A tropical cyclone (TC) is one of the deadliest and most damaging natural disasters affecting people, livestock, agriculture and the economics of the coastal areas. Reductions in uncertainty are of great benefit for the disaster management authorities to plan for the evacuation and mitigation processes (Willoughby et al., 2007; Lazo et al., (2010). The major components of cyclone warnings are the forecasts of the track, winds and pressure in addition to the precise landfall point with the time of crossing the land. Predicting the track of a cyclone helps in knowing the direction in which it is moving and the area it is likely to affect. The intensity is primarily estimated from the maximum sustained wind speed, which provides a measure for the severity of a cyclone. The wind is one of the major hazards associated with a TC creating damage to houses, bridges, electrical poles, mangroves and the ecosystem. Although the damage in the coastal region is high, inland damage cannot be ruled out. Strong winds are present at the eyewall of a cyclone. The intensity of the cyclone together with the wind speed and the pressure helps in predicting the storm surge, although the spatial extent of the storm and the direction of travel are also important in predicting storm surge. Strom surge is the most devastating component of the cyclones, particularly for coasts, such as are typical for India, that have a highly varying bathymetry. Since bathymetry is one of the most critical components in estimating the storm surge, even a slight error in predicting the landfall point can lead to a different storm surge heights. The time of crossing is used to include the impacts of tides and helps in arranging the evacuation process. Thus, location, winds and the pressure of a cyclone, landfall point with the time of crossing the land are the critical components in predicting the storm surge.
Several dynamical, statistical and statistical-dynamic models have been developed to predict the cyclone parameters. Mohanty and Gupta (1997) and Gupta (2006) summarised different track prediction techniques. Bell (1979) described the operational forecasting models. Ali et al., (2007) summarised different approaches used in predicting the cyclones. They used Artificial Neural Network (ANN) technique to predict the position of the cyclone alone in terms of the latitude and longitude using the past 12 hours observations. In this paper, we attempt to use the same technique to predict winds, pressure and landfall as well, in addition to the storm location in terms of latitude and longitude.

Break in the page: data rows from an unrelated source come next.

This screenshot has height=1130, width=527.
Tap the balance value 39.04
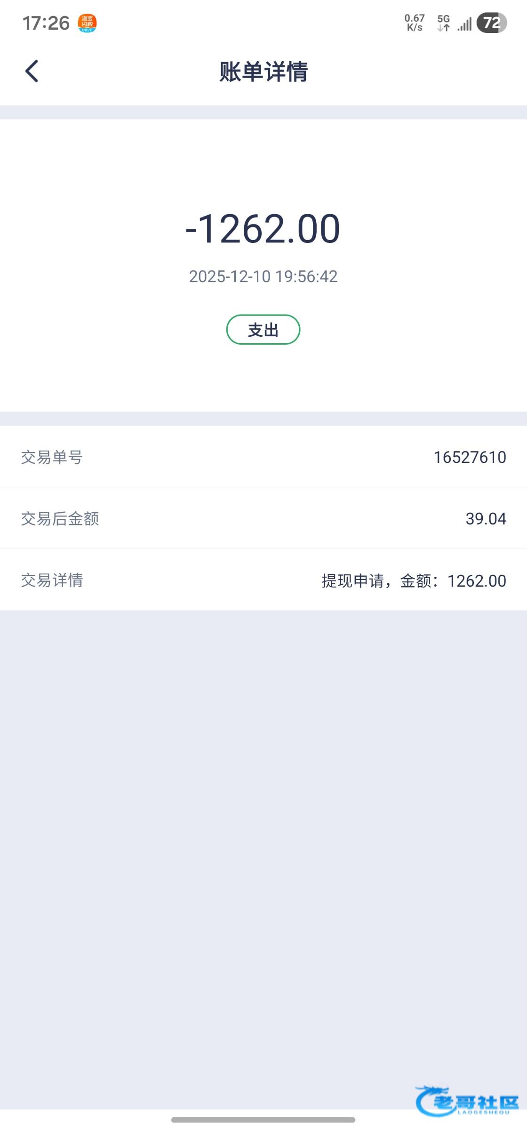click(486, 519)
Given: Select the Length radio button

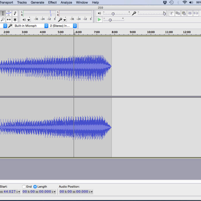Looking at the screenshot, I should 35,187.
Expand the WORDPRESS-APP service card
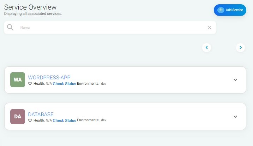253x146 pixels. (x=235, y=80)
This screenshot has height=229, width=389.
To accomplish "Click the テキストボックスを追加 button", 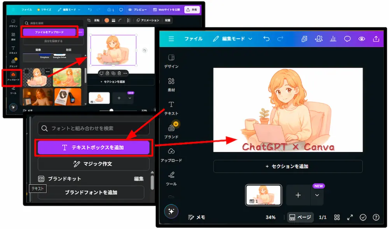I will point(93,148).
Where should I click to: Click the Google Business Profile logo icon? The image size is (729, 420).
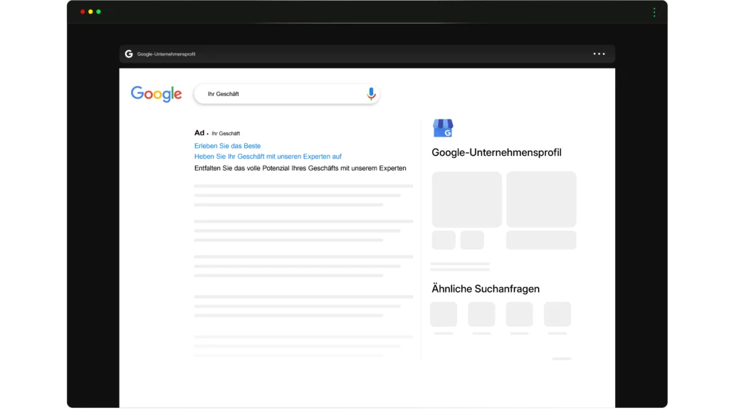pos(442,128)
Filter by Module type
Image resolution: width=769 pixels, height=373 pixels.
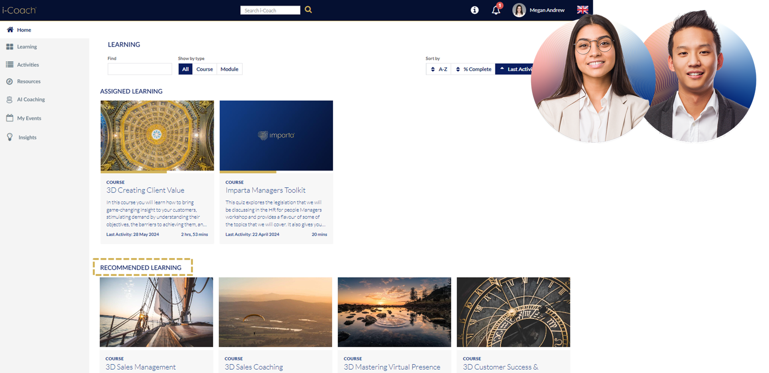(x=229, y=69)
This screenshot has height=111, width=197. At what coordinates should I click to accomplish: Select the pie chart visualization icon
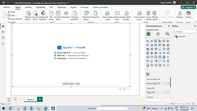(164, 49)
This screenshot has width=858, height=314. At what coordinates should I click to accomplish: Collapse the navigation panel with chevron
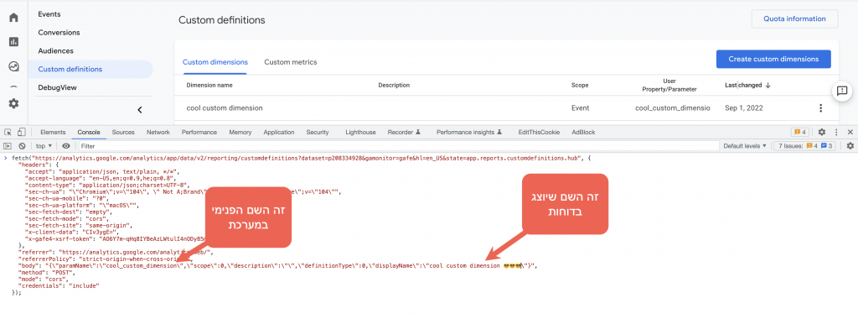(140, 110)
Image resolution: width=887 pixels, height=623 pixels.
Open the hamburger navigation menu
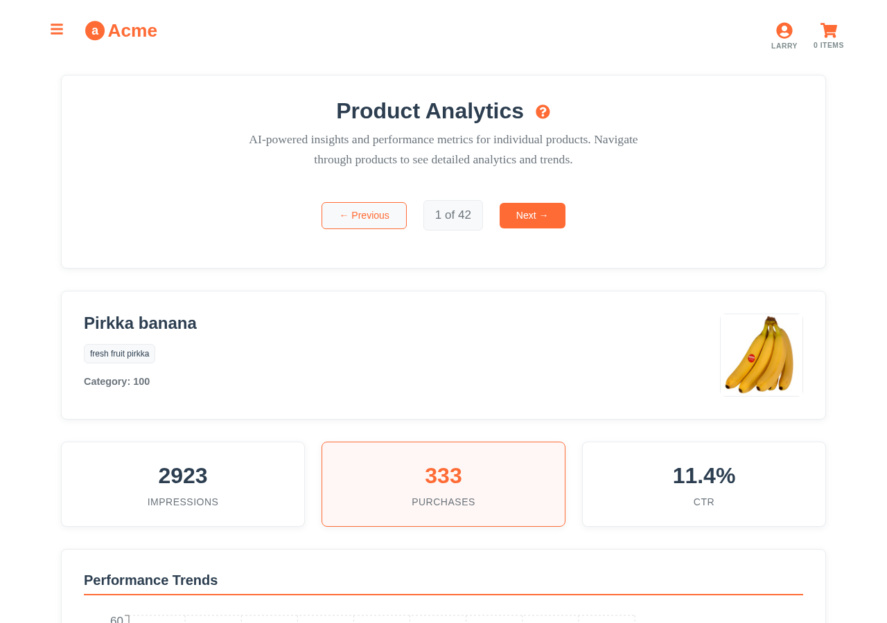pyautogui.click(x=57, y=29)
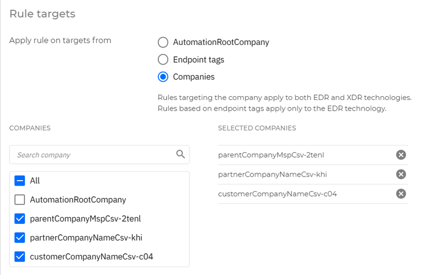Select the AutomationRootCompany radio option
The height and width of the screenshot is (275, 436).
163,42
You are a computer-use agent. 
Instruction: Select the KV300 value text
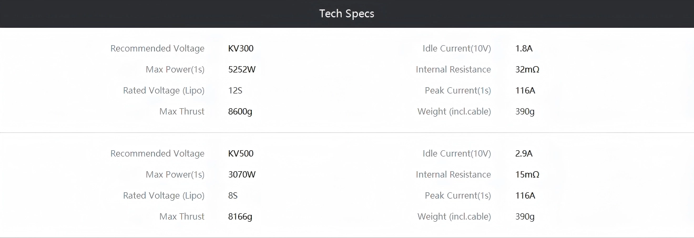coord(241,48)
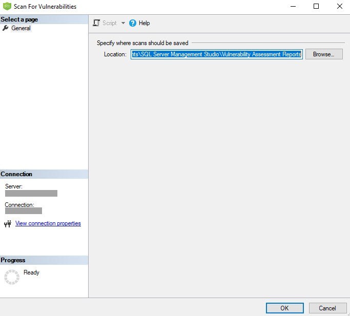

ANN is one of the powerful data mining tools for computing input-output relationships. It is an information processing paradigm that works somewhat like hypothesized biological system in the human brain. ANN consists of an interconnected assembly of models, whose functionality is based on a neuron (Swain et al., 2006). The analysis can be used as a standalone application or as a complement to statistical analysis. This non-dynamic numerical model has been used in many oceanographic (Aliet al., 2004, Tolman et al., 2005, Jain and Ali 2006, Swain et al., 2006, Jain et al., 2007, Ali et al., 2012a, b, c) and in meteorological studies (Liu et al., 1997, Ali et al., 2007, Sharma and Ali., 2012). This technique is also found useful for satellite parameter retrievals (Krasnopolsky and Schiller., 2003, Ali et al., 2015, Sharma et al., 2013, Ali et al., 2016). ANN requires three sets of data, one for training, one for verification and the other for validation. The first dataset is used to train the model, the second dataset to test the model for any shortcomings and finally, the validation dataset is used in statistical parameter estimation. The validation dataset is an independent data that is not considered in developing the model. The popular ANN models are radial basis functions (RBF) and multilayer perceptions (MLP). In an ANN model, both the input and the output variables are normalized to vary between 0 and 1.